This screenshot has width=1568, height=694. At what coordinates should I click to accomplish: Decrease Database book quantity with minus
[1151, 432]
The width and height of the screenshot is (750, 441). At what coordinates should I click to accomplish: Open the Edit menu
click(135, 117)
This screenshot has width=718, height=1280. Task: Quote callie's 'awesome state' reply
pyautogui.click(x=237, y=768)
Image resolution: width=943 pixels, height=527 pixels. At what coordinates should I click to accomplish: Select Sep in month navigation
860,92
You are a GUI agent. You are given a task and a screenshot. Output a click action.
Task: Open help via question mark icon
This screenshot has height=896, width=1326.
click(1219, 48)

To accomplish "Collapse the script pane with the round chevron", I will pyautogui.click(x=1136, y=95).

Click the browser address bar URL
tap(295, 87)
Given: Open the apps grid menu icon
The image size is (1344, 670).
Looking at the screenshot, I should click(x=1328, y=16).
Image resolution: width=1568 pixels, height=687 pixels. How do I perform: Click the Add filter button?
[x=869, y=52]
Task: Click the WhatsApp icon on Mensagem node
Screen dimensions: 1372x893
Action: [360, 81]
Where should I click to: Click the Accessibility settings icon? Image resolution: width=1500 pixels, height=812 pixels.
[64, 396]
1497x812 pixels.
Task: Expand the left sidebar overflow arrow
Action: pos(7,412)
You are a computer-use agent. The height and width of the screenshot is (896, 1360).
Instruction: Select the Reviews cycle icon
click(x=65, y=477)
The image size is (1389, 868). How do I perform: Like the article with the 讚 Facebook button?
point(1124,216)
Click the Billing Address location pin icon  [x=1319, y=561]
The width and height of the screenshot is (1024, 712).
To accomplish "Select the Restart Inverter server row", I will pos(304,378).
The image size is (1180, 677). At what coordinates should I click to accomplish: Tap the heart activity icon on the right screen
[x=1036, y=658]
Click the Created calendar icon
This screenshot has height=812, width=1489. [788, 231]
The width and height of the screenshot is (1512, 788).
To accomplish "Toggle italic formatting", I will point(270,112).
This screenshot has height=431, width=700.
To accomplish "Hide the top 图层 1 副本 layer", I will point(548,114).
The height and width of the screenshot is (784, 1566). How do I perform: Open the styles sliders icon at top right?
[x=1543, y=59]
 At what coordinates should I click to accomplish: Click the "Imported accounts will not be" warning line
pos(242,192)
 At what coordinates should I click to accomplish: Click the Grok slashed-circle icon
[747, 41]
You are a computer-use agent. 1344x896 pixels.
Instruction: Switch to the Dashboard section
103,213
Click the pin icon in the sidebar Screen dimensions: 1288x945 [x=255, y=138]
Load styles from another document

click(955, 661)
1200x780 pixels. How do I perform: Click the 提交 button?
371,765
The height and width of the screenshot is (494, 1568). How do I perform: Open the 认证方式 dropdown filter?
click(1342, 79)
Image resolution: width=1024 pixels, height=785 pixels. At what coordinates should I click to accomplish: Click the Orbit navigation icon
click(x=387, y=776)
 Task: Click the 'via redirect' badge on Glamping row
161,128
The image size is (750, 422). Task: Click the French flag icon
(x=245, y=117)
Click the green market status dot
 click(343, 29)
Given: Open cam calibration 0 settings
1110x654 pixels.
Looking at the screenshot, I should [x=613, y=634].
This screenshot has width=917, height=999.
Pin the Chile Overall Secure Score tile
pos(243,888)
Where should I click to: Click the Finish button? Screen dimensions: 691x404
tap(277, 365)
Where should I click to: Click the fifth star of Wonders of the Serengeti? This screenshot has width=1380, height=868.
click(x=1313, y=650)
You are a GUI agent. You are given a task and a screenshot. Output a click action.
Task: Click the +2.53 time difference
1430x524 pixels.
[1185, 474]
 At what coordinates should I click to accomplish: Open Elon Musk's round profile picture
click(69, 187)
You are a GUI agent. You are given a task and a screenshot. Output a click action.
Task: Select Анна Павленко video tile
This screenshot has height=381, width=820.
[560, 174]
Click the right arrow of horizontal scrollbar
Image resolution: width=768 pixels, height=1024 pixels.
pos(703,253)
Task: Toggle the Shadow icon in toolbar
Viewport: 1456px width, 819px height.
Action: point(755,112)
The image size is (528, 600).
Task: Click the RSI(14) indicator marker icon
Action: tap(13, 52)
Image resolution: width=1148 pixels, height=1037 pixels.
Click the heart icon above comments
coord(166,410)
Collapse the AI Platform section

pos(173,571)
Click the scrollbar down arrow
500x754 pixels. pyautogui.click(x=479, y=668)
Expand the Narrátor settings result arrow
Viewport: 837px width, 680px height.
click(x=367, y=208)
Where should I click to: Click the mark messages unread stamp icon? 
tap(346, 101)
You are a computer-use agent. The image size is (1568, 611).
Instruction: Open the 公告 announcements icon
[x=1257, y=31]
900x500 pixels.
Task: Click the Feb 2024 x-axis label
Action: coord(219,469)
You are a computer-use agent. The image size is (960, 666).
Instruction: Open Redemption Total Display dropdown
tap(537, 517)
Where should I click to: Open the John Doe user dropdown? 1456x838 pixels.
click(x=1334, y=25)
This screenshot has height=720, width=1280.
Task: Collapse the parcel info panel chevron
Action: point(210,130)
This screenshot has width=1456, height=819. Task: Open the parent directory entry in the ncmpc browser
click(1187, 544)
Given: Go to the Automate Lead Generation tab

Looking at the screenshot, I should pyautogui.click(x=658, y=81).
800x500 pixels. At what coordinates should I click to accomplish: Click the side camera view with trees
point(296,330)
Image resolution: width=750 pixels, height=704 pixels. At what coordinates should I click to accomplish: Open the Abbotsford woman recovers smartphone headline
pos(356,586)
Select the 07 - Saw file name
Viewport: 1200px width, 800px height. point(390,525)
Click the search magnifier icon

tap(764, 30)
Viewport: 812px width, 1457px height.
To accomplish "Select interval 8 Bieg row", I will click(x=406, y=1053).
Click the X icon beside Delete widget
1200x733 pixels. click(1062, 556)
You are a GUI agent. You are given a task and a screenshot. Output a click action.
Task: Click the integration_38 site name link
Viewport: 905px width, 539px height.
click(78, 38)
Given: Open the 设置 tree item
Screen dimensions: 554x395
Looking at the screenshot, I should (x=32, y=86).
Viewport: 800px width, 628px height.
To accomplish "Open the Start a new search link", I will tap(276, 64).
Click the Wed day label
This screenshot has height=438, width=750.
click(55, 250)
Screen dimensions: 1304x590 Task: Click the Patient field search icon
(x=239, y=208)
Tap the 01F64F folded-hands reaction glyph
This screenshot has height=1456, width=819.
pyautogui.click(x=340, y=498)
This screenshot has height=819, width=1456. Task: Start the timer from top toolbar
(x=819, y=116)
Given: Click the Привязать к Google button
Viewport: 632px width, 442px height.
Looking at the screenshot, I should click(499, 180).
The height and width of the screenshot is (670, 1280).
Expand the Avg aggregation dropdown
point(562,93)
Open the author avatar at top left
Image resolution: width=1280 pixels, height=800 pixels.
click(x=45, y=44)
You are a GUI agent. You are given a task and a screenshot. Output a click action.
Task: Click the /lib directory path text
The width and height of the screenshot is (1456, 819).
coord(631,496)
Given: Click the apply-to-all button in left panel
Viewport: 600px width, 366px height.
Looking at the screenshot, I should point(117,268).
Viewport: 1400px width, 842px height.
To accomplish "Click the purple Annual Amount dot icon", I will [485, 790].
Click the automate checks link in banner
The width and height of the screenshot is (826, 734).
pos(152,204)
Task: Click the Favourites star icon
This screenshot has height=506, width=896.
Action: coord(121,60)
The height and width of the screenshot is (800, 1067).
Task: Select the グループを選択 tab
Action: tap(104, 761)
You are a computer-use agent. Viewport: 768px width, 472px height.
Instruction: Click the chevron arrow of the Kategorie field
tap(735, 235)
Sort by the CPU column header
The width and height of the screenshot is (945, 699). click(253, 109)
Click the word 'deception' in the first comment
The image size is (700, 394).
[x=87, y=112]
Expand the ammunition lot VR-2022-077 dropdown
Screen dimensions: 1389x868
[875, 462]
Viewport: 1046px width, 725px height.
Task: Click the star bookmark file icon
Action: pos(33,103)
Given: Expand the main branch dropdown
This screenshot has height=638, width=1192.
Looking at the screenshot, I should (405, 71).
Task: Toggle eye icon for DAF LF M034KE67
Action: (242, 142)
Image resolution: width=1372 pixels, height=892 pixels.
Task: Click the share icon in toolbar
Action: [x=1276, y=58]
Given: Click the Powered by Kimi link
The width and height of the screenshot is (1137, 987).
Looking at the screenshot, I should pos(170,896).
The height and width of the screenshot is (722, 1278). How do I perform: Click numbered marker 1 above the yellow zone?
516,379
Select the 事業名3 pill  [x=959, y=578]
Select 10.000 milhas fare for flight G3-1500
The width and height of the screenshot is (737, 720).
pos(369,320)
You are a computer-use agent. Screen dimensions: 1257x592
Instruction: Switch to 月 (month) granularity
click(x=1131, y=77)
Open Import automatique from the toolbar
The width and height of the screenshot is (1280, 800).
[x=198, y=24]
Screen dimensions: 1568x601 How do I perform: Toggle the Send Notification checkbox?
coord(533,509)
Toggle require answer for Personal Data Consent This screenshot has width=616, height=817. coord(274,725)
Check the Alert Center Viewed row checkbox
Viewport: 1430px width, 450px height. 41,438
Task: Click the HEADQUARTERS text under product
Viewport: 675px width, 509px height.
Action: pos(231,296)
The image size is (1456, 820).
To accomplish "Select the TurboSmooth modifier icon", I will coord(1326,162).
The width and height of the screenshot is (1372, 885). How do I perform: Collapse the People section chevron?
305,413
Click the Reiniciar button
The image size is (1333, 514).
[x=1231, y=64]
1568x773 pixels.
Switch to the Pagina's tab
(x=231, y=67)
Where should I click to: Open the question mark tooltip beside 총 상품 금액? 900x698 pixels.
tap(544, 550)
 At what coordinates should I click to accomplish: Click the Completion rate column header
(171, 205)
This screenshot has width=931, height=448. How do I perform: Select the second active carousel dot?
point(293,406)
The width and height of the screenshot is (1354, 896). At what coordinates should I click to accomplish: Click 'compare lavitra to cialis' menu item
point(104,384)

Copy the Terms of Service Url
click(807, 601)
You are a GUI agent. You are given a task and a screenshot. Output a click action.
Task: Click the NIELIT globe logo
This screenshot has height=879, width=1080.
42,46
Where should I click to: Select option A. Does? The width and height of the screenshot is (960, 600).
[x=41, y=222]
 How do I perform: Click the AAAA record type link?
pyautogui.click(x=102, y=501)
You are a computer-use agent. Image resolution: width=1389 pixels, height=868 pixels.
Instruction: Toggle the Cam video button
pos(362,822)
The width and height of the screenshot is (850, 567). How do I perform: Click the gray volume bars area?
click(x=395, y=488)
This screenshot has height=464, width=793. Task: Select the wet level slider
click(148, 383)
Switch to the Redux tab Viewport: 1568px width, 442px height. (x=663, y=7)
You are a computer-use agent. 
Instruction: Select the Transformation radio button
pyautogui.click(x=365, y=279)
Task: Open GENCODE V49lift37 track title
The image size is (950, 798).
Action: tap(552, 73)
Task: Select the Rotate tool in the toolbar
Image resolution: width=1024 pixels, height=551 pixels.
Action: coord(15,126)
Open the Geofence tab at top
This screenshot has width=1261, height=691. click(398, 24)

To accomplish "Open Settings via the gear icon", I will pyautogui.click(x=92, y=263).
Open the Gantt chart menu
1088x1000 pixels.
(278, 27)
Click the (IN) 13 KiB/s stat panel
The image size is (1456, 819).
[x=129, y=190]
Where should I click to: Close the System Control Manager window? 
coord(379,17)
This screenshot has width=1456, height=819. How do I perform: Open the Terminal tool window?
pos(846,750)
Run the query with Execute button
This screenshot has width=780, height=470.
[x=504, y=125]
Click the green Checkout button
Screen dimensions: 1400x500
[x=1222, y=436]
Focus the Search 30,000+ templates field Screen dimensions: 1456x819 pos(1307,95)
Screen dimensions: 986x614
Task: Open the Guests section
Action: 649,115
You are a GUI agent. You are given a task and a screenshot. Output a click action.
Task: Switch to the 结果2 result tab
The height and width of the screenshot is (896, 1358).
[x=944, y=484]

= = = = = = =

> **Objetivo**: Transcreva sem alterações as linhas acima, começando pela que contém "Task: Open GENCODE V49lift37 track title" e indo até a última linha, inclusive.

> **Solução**:
Task: Open GENCODE V49lift37 track title
The image size is (950, 798).
Action: tap(552, 73)
Task: Select the Rotate tool in the toolbar
Image resolution: width=1024 pixels, height=551 pixels.
Action: coord(15,126)
Open the Geofence tab at top
This screenshot has width=1261, height=691. click(398, 24)

To accomplish "Open Settings via the gear icon", I will pyautogui.click(x=92, y=263).
Open the Gantt chart menu
1088x1000 pixels.
(278, 27)
Click the (IN) 13 KiB/s stat panel
The image size is (1456, 819).
[x=129, y=190]
Where should I click to: Close the System Control Manager window? 
coord(379,17)
This screenshot has width=1456, height=819. How do I perform: Open the Terminal tool window?
pos(846,750)
Run the query with Execute button
This screenshot has width=780, height=470.
[x=504, y=125]
Click the green Checkout button
Screen dimensions: 1400x500
[x=1222, y=436]
Focus the Search 30,000+ templates field Screen dimensions: 1456x819 pos(1307,95)
Screen dimensions: 986x614
Task: Open the Guests section
Action: 649,115
You are a GUI agent. You are given a task and a screenshot. Output a click action.
Task: Switch to the 结果2 result tab
The height and width of the screenshot is (896, 1358).
[x=944, y=484]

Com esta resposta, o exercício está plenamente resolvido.